The analyses are performed using the functionality offered by the R packages vegan, rich, biodiversityR, pegas and labdsv.
The tool produces rank abundance curves and rarefaction curves for all groups, and an RDA ordination plot.
- Rank abundance curve is used for displaying the relative species abundances or species evenness across the groups.
- Rarefaction curve allows one to assess how much the sampling efficiency affects the number of observed taxa or OTUs.
- RDA ordination plot shows how certain environmental factors (here groups) affect the species abundance. Note that RDA might not be suitable for your particular data set, but at the moment it is the only ordination technique the tool offers.
Before running the RDA analysis, the species abundance values are standardized using the method specified by the parameter. The standardized values
are also used for running the following ANOVA type of statistical analyses, which compare the diversity or abundance between the groups:
- Permutational Multivariate Analysis of Variance Using Distance Matrices
- Analysis of Molecular Variance
- Multivariate homogeneity of groups dispersions (variances)
Contributed diversity analysis splits the observed "species" (taxa or OTUs) diversity to
- alpha = diversity inside one ecosystem (one group of samples)
- beta = change of diversity between two ecosystems (two groups of samples)
- gamma = overall diversity of the whole region across ecosystems (all samples in the experiment)

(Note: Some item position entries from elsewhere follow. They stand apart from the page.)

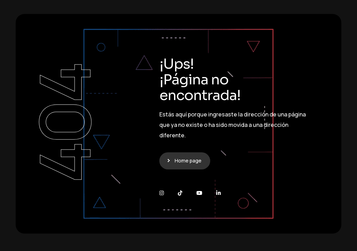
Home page (188, 160)
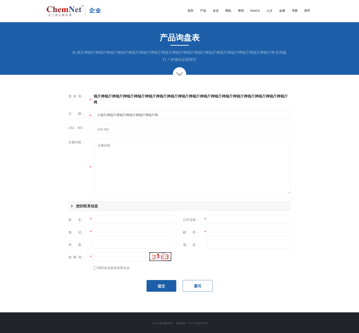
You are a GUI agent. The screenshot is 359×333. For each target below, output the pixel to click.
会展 (282, 10)
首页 (190, 10)
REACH (255, 10)
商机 (228, 10)
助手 (307, 10)
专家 (295, 10)
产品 (203, 10)
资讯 (241, 10)
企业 (216, 10)
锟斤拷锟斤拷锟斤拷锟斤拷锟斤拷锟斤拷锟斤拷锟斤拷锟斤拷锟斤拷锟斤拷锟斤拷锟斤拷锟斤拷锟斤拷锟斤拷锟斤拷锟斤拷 (176, 52)
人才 (269, 10)
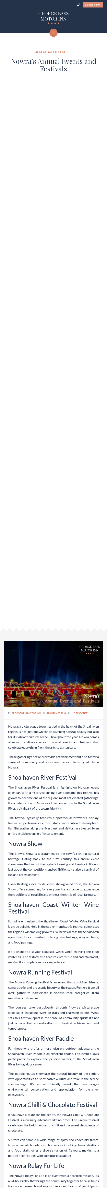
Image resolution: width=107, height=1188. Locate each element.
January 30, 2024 (56, 713)
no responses (80, 713)
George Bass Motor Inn (26, 713)
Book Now (93, 5)
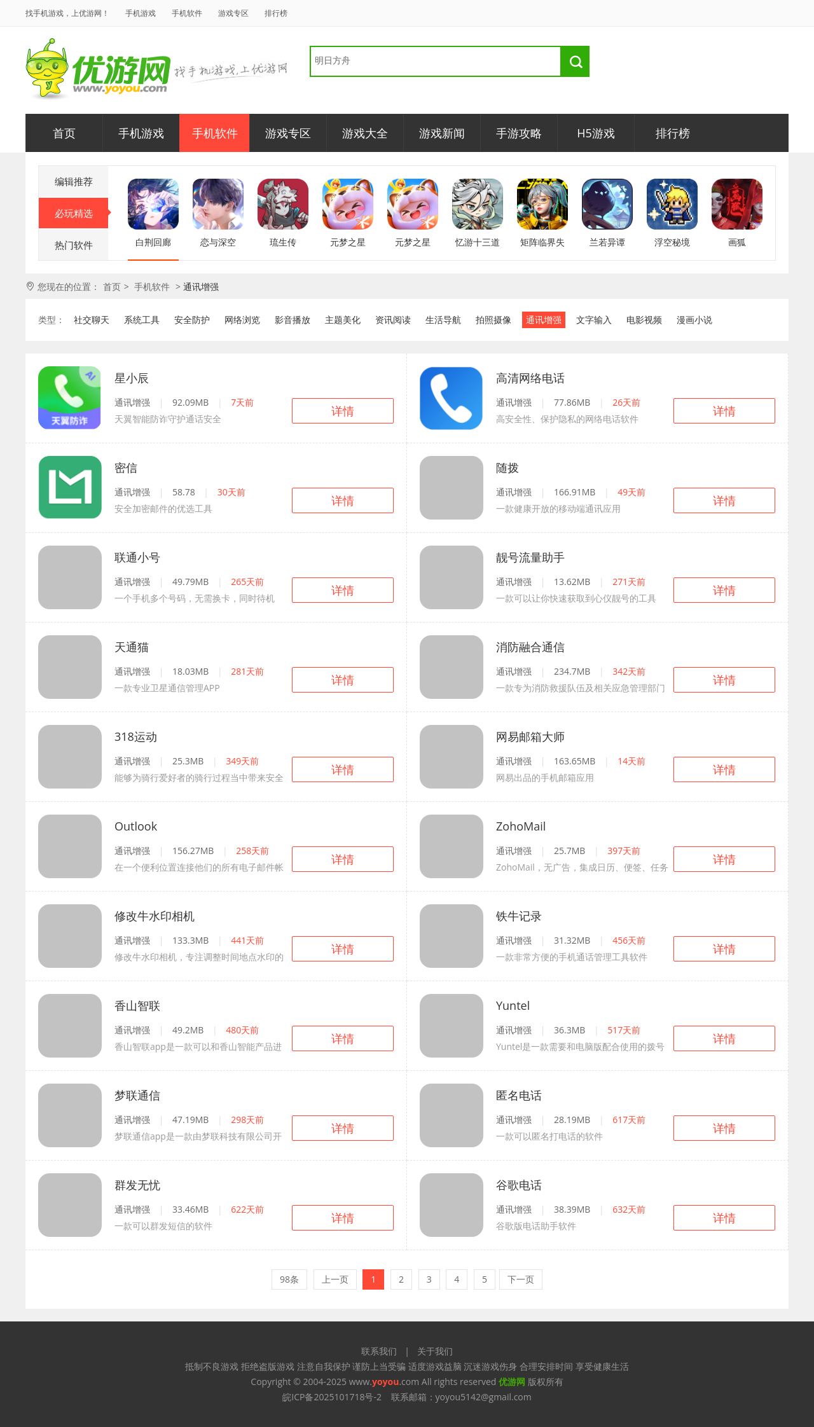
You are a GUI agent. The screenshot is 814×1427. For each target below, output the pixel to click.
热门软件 (74, 244)
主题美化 (343, 320)
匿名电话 (519, 1095)
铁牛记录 (519, 915)
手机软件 (187, 13)
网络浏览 (242, 320)
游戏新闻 (442, 133)
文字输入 (594, 320)
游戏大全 (365, 133)
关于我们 (435, 1351)
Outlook (135, 826)
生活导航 (443, 320)
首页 (64, 133)
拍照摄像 (493, 320)
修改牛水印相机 (154, 915)
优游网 (98, 69)
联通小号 (137, 557)
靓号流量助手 (530, 557)
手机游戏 (140, 13)
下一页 (520, 1279)
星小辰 (131, 377)
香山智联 (137, 1005)
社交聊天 (91, 320)
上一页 (335, 1279)
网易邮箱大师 (530, 736)
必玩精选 (82, 213)
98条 (289, 1279)
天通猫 (131, 646)
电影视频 (644, 320)
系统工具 (142, 320)
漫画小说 (694, 320)
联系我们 (379, 1351)
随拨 (507, 467)
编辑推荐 (74, 181)
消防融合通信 (530, 646)
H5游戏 (596, 133)
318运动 (135, 736)
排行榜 (276, 13)
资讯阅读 (393, 320)
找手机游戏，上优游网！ (67, 13)
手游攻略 (519, 133)
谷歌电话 (519, 1184)
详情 (342, 410)
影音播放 (292, 320)
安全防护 (192, 320)
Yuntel (513, 1005)
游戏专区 (233, 13)
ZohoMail (521, 826)
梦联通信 (137, 1095)
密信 (125, 467)
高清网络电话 (530, 377)
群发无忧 (137, 1184)
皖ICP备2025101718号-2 (332, 1397)
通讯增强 (544, 320)
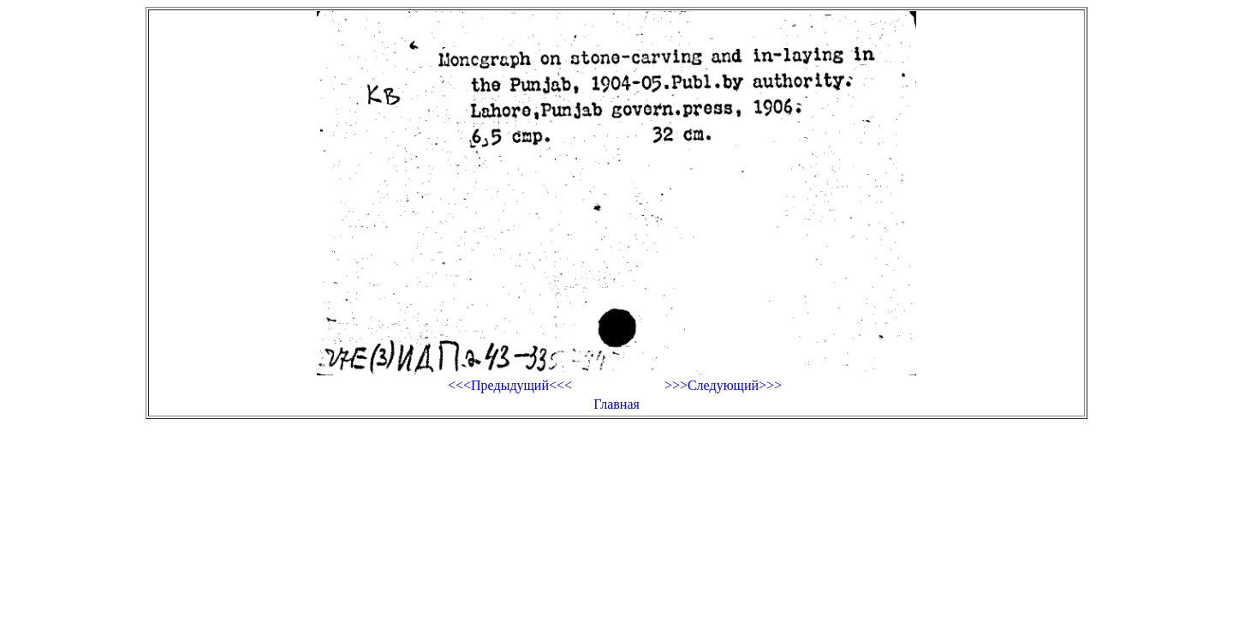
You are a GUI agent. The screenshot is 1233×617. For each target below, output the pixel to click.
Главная (616, 404)
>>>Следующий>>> (723, 385)
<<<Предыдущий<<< (510, 385)
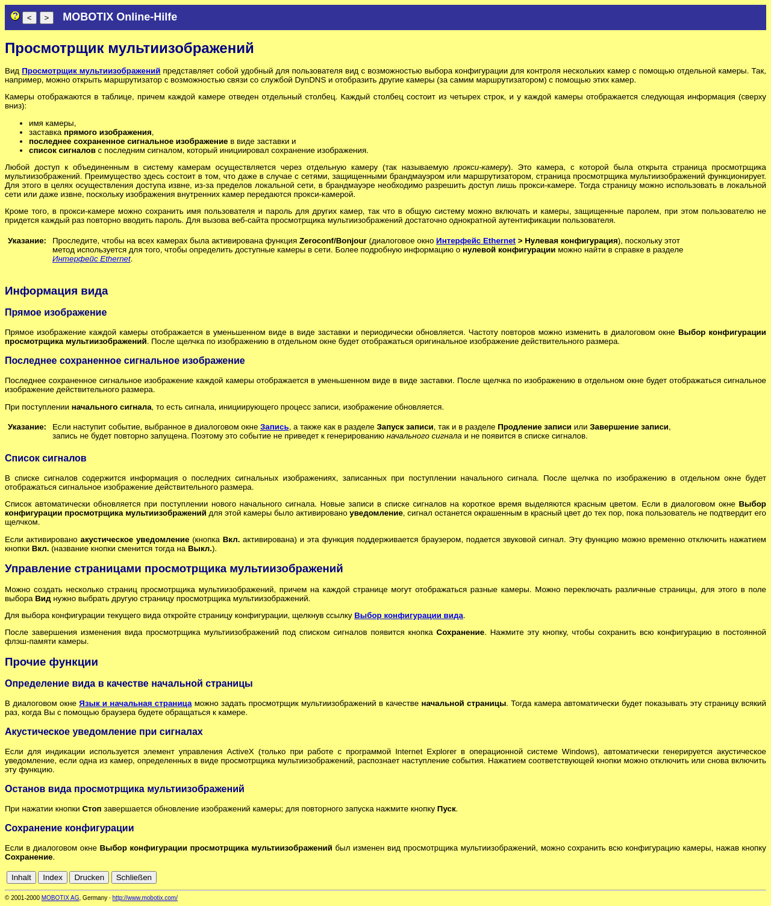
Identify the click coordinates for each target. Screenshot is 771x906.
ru (760, 877)
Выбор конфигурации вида (408, 615)
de (694, 877)
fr (731, 877)
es (720, 877)
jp (749, 877)
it (740, 877)
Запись (274, 426)
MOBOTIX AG (61, 898)
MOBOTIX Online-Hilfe (120, 17)
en (707, 877)
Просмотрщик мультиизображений (91, 70)
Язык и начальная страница (135, 703)
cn (680, 877)
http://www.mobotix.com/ (145, 898)
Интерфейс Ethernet (476, 240)
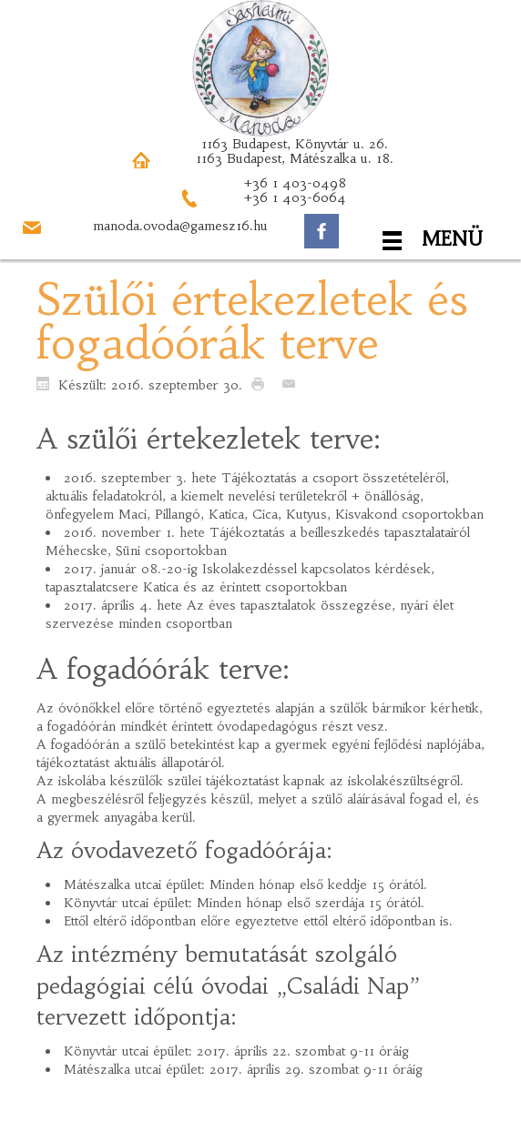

Indicator species analysis using the Dufrene-Legendre method tries to find the "species" (taxa or OTUs) that have a high specificity to a single group.
Indicator Species Analysis Minimizing Intermediate Occurrences calculates the degree of the species being present or absent in a certain group of samples.
Output
The analysis output consists of the following:
- rank-abundance_rarefaction_RDA.pdf: plots
- stat-results.txt: test results
References
Consult the R packages vegan, rich, biodiversityR, pegas and labdsv for more details about the methods.